**Directions for this task:** Please write out every record below exactly as it stands.

::::::::

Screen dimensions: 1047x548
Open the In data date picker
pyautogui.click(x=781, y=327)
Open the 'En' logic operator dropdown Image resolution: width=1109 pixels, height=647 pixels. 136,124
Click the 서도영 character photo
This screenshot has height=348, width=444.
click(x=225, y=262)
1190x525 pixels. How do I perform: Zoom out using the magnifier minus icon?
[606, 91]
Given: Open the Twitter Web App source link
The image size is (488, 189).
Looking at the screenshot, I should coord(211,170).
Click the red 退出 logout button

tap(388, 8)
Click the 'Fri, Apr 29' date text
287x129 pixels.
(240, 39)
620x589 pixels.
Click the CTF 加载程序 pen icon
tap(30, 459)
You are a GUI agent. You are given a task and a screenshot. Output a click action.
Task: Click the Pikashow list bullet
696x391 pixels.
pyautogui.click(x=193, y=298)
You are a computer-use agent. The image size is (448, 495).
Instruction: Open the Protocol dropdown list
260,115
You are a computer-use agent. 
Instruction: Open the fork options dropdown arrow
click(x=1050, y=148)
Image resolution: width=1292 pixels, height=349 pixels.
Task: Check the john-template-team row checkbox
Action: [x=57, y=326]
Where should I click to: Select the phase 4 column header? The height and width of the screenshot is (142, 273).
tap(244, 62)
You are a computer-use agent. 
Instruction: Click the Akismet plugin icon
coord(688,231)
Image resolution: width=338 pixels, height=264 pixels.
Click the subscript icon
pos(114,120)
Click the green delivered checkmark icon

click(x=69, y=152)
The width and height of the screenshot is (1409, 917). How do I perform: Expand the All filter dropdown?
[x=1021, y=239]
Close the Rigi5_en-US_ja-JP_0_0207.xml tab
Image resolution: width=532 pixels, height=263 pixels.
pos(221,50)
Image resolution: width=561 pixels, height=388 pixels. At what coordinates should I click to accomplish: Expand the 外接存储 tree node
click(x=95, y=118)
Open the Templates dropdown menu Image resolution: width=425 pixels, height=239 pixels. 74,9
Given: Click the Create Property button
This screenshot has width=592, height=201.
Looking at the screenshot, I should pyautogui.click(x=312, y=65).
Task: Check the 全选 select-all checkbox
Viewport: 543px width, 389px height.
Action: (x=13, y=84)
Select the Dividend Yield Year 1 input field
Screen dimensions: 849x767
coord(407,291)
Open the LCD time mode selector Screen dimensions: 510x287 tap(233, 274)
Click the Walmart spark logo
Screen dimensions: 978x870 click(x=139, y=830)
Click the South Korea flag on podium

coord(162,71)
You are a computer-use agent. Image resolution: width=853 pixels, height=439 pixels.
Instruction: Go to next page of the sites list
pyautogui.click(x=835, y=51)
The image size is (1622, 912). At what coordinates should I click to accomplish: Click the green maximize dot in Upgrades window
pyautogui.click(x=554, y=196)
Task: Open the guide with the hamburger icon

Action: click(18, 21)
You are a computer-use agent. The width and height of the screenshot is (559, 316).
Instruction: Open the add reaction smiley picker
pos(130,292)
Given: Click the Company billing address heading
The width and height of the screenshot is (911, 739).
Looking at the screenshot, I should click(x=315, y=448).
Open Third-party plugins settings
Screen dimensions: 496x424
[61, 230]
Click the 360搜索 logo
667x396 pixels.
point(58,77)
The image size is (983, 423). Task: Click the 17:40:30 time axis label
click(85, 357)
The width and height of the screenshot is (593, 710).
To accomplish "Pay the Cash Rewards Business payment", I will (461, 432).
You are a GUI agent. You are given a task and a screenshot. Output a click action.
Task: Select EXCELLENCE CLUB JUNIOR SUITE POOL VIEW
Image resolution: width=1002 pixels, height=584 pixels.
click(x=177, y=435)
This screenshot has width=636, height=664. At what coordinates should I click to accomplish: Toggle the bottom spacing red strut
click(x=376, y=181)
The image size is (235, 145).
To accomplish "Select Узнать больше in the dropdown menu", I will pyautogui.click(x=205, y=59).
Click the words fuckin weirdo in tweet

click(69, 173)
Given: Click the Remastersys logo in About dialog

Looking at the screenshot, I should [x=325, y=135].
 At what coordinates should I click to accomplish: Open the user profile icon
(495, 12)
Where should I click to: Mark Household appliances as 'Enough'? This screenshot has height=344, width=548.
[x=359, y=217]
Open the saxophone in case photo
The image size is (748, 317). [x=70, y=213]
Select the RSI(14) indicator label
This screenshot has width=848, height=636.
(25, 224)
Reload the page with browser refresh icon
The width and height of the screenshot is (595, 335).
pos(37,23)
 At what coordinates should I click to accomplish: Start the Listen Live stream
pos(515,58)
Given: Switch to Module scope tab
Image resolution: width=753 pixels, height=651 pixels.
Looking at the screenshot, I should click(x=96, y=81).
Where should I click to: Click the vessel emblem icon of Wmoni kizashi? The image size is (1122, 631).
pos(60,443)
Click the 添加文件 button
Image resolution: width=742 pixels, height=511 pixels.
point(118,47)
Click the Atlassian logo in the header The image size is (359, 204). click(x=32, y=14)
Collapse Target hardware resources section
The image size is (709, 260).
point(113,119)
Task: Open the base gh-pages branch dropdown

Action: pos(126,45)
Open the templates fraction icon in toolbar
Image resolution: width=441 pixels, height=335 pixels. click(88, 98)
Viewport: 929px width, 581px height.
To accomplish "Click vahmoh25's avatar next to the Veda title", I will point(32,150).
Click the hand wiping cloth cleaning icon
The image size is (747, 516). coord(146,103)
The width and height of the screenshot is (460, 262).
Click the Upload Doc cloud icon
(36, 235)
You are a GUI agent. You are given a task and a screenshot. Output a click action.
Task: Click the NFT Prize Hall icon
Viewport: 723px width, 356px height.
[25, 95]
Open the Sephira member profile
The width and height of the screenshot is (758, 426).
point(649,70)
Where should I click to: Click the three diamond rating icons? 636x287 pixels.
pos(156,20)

::::::::

**Solution to this problem:**
Screen dimensions: 1047x548
Open the In data date picker
pyautogui.click(x=781, y=327)
Open the 'En' logic operator dropdown Image resolution: width=1109 pixels, height=647 pixels. 136,124
Click the 서도영 character photo
This screenshot has height=348, width=444.
click(x=225, y=262)
1190x525 pixels. How do I perform: Zoom out using the magnifier minus icon?
[606, 91]
Given: Open the Twitter Web App source link
The image size is (488, 189).
Looking at the screenshot, I should coord(211,170).
Click the red 退出 logout button

tap(388, 8)
Click the 'Fri, Apr 29' date text
287x129 pixels.
(240, 39)
620x589 pixels.
Click the CTF 加载程序 pen icon
tap(30, 459)
You are a GUI agent. You are given a task and a screenshot. Output a click action.
Task: Click the Pikashow list bullet
696x391 pixels.
pyautogui.click(x=193, y=298)
You are a computer-use agent. The image size is (448, 495).
Instruction: Open the Protocol dropdown list
260,115
You are a computer-use agent. 
Instruction: Open the fork options dropdown arrow
click(x=1050, y=148)
Image resolution: width=1292 pixels, height=349 pixels.
Task: Check the john-template-team row checkbox
Action: [x=57, y=326]
Where should I click to: Select the phase 4 column header? The height and width of the screenshot is (142, 273).
tap(244, 62)
You are a computer-use agent. 
Instruction: Click the Akismet plugin icon
coord(688,231)
Image resolution: width=338 pixels, height=264 pixels.
Click the subscript icon
pos(114,120)
Click the green delivered checkmark icon

click(x=69, y=152)
The width and height of the screenshot is (1409, 917). How do I perform: Expand the All filter dropdown?
[x=1021, y=239]
Close the Rigi5_en-US_ja-JP_0_0207.xml tab
Image resolution: width=532 pixels, height=263 pixels.
pos(221,50)
Image resolution: width=561 pixels, height=388 pixels. At what coordinates should I click to accomplish: Expand the 外接存储 tree node
click(x=95, y=118)
Open the Templates dropdown menu Image resolution: width=425 pixels, height=239 pixels. 74,9
Given: Click the Create Property button
This screenshot has width=592, height=201.
Looking at the screenshot, I should pyautogui.click(x=312, y=65).
Task: Check the 全选 select-all checkbox
Viewport: 543px width, 389px height.
Action: (x=13, y=84)
Select the Dividend Yield Year 1 input field
Screen dimensions: 849x767
coord(407,291)
Open the LCD time mode selector Screen dimensions: 510x287 tap(233, 274)
Click the Walmart spark logo
Screen dimensions: 978x870 click(x=139, y=830)
Click the South Korea flag on podium

coord(162,71)
You are a computer-use agent. Image resolution: width=853 pixels, height=439 pixels.
Instruction: Go to next page of the sites list
pyautogui.click(x=835, y=51)
The image size is (1622, 912). At what coordinates should I click to accomplish: Click the green maximize dot in Upgrades window
pyautogui.click(x=554, y=196)
Task: Open the guide with the hamburger icon

Action: click(18, 21)
You are a computer-use agent. The width and height of the screenshot is (559, 316).
Instruction: Open the add reaction smiley picker
pos(130,292)
Given: Click the Company billing address heading
The width and height of the screenshot is (911, 739).
Looking at the screenshot, I should click(x=315, y=448).
Open Third-party plugins settings
Screen dimensions: 496x424
[61, 230]
Click the 360搜索 logo
667x396 pixels.
point(58,77)
The image size is (983, 423). Task: Click the 17:40:30 time axis label
click(85, 357)
The width and height of the screenshot is (593, 710).
To accomplish "Pay the Cash Rewards Business payment", I will (461, 432).
You are a GUI agent. You are given a task and a screenshot. Output a click action.
Task: Select EXCELLENCE CLUB JUNIOR SUITE POOL VIEW
Image resolution: width=1002 pixels, height=584 pixels.
click(x=177, y=435)
This screenshot has width=636, height=664. At what coordinates should I click to accomplish: Toggle the bottom spacing red strut
click(x=376, y=181)
The image size is (235, 145).
To accomplish "Select Узнать больше in the dropdown menu", I will pyautogui.click(x=205, y=59).
Click the words fuckin weirdo in tweet

click(69, 173)
Given: Click the Remastersys logo in About dialog

Looking at the screenshot, I should [x=325, y=135].
 At what coordinates should I click to accomplish: Open the user profile icon
(495, 12)
Where should I click to: Mark Household appliances as 'Enough'? This screenshot has height=344, width=548.
[x=359, y=217]
Open the saxophone in case photo
The image size is (748, 317). [x=70, y=213]
Select the RSI(14) indicator label
This screenshot has width=848, height=636.
(25, 224)
Reload the page with browser refresh icon
The width and height of the screenshot is (595, 335).
pos(37,23)
 At what coordinates should I click to accomplish: Start the Listen Live stream
pos(515,58)
Given: Switch to Module scope tab
Image resolution: width=753 pixels, height=651 pixels.
Looking at the screenshot, I should click(x=96, y=81).
Where should I click to: Click the vessel emblem icon of Wmoni kizashi? The image size is (1122, 631).
pos(60,443)
Click the 添加文件 button
Image resolution: width=742 pixels, height=511 pixels.
point(118,47)
Click the Atlassian logo in the header The image size is (359, 204). click(x=32, y=14)
Collapse Target hardware resources section
The image size is (709, 260).
point(113,119)
Task: Open the base gh-pages branch dropdown

Action: pos(126,45)
Open the templates fraction icon in toolbar
Image resolution: width=441 pixels, height=335 pixels. click(88, 98)
Viewport: 929px width, 581px height.
To accomplish "Click vahmoh25's avatar next to the Veda title", I will point(32,150).
Click the hand wiping cloth cleaning icon
The image size is (747, 516). coord(146,103)
The width and height of the screenshot is (460, 262).
Click the Upload Doc cloud icon
(36, 235)
You are a GUI agent. You are given a task and a screenshot. Output a click action.
Task: Click the NFT Prize Hall icon
Viewport: 723px width, 356px height.
[25, 95]
Open the Sephira member profile
The width and height of the screenshot is (758, 426).
point(649,70)
Where should I click to: Click the three diamond rating icons? 636x287 pixels.
pos(156,20)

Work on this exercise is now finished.